- Supreme Court of the United States

Argued November 26, 2012 Decided June 24, 2013
- Full case name: Vance v. Ball State University
- Docket no.: 11-556
- Citations: 570 U.S. 421 (more) 133 S. Ct. 2434; 186 L. Ed. 2d 565; 2013 U.S. LEXIS 4703; 81 U.S.L.W. 4553

Case history
- Prior: United States Court of Appeals for the Seventh Circuit

Holding
- An employee is a "supervisor" for purposes of vicarious liability under Title VII only if he or she is empowered by the employer to take tangible employment actions against the victim.

Court membership
- Chief Justice John Roberts Associate Justices Antonin Scalia · Anthony Kennedy Clarence Thomas · Ruth Bader Ginsburg Stephen Breyer · Samuel Alito Sonia Sotomayor · Elena Kagan

Case opinions
- Majority: Alito, joined by Roberts, Scalia, Kennedy, Thomas
- Concurrence: Thomas
- Dissent: Ginsburg, joined by Breyer, Sotomayor, Kagan

Laws applied
- Title VII

= Vance v. Ball State University =

Vance v. Ball State University, 570 U.S. 421 (2013), is a U.S. Supreme Court case regarding who is a "supervisor" for the purposes of harassment lawsuits. The Supreme Court upheld the Seventh Circuit's decision in a 5–4 opinion written by Samuel Alito, rejecting the Equal Employment Opportunity Commission's interpretation of who counts as a supervisor. The case was important because it resolved a dispute between several different circuits.

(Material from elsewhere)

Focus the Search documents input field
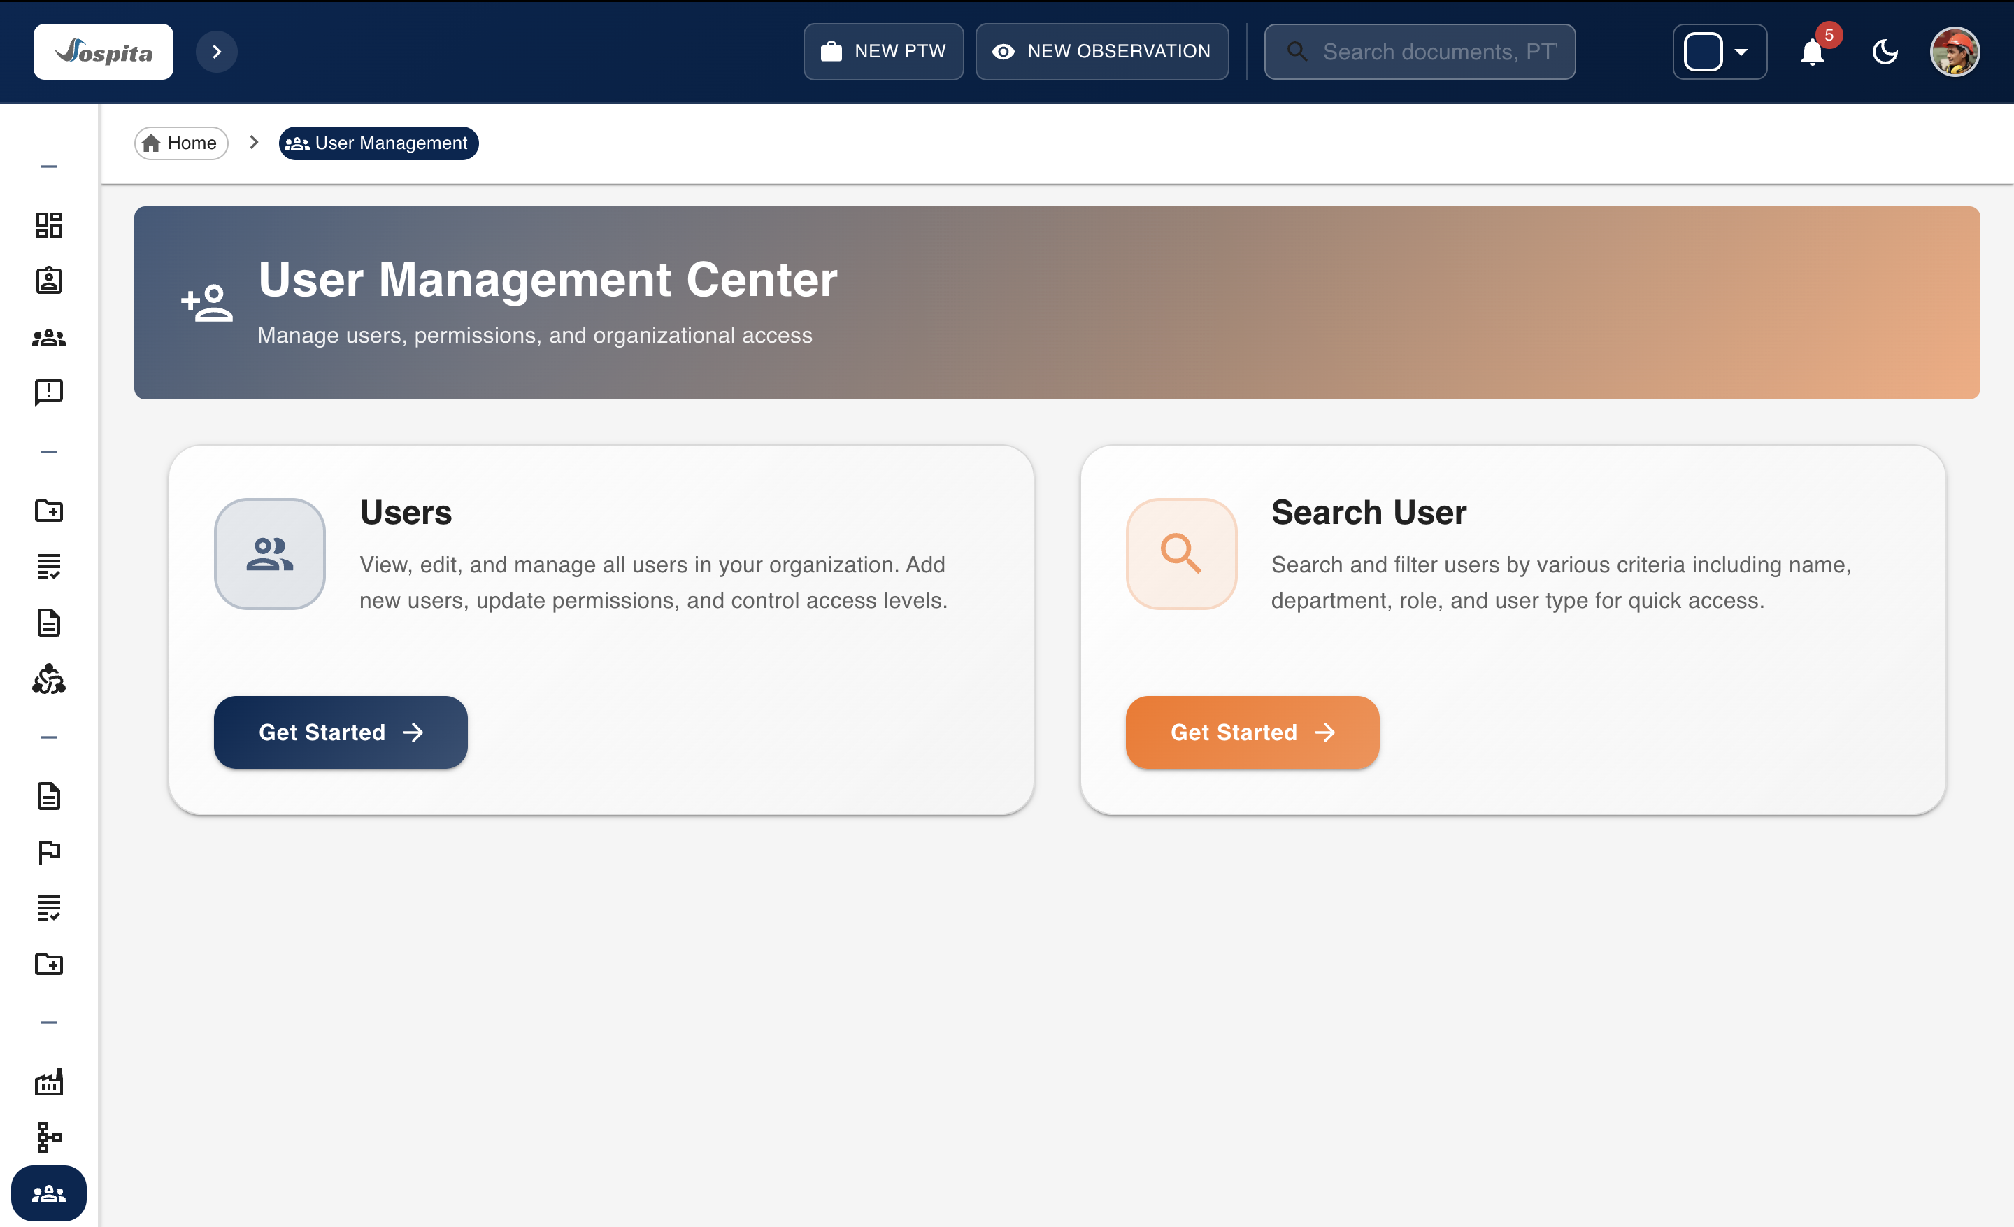 [x=1437, y=52]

The issue presented before the Court was:

Whether, as the Second, Fourth, and Ninth Circuits have held, the Faragher and Ellerth "supervisor" liability rule (i) applies to harassment by those whom the employer vests with authority to direct and oversee their victim's daily work, or, as
the First, Seventh, and Eighth Circuits have held (ii) is limited to those harassers who have the power to "hire, fire, demote, promote, transfer, or discipline" their victim.
— Questions presented, Vance v. Ball State University

== Background ==

While working at Ball State University, Maetta Vance contended that Saundra Davis, a catering specialist, had made Vance's life at work unpleasant through physical acts and racial harassment. Vance sued her employer, the university, for workplace harassment by a supervisor.

To win a lawsuit for harassment under Title VII of the Civil Rights Act of 1964, it is necessary to show that the employer is negligent in responding to complaints about harassment. However, to win a lawsuit for harassment by a supervisor, the employer does not have to be negligent because Title VII imputes the supervisor's acts to the employer. Vance asserted that Davis was a supervisor; Ball State claimed the opposite.

The District Court and the Seventh Circuit Court of Appeals had determined that Davis was not Vance's supervisor, because Davis did not have the power to direct the terms and conditions of her employment.

== Supreme Court decision==

The Court upheld the Seventh Circuit's interpretation in its decision issued on June 24, 2013. It used a narrow interpretation of the term "supervisor", so that a person may only be considered a supervisor if he or she can take tangible action against the employee.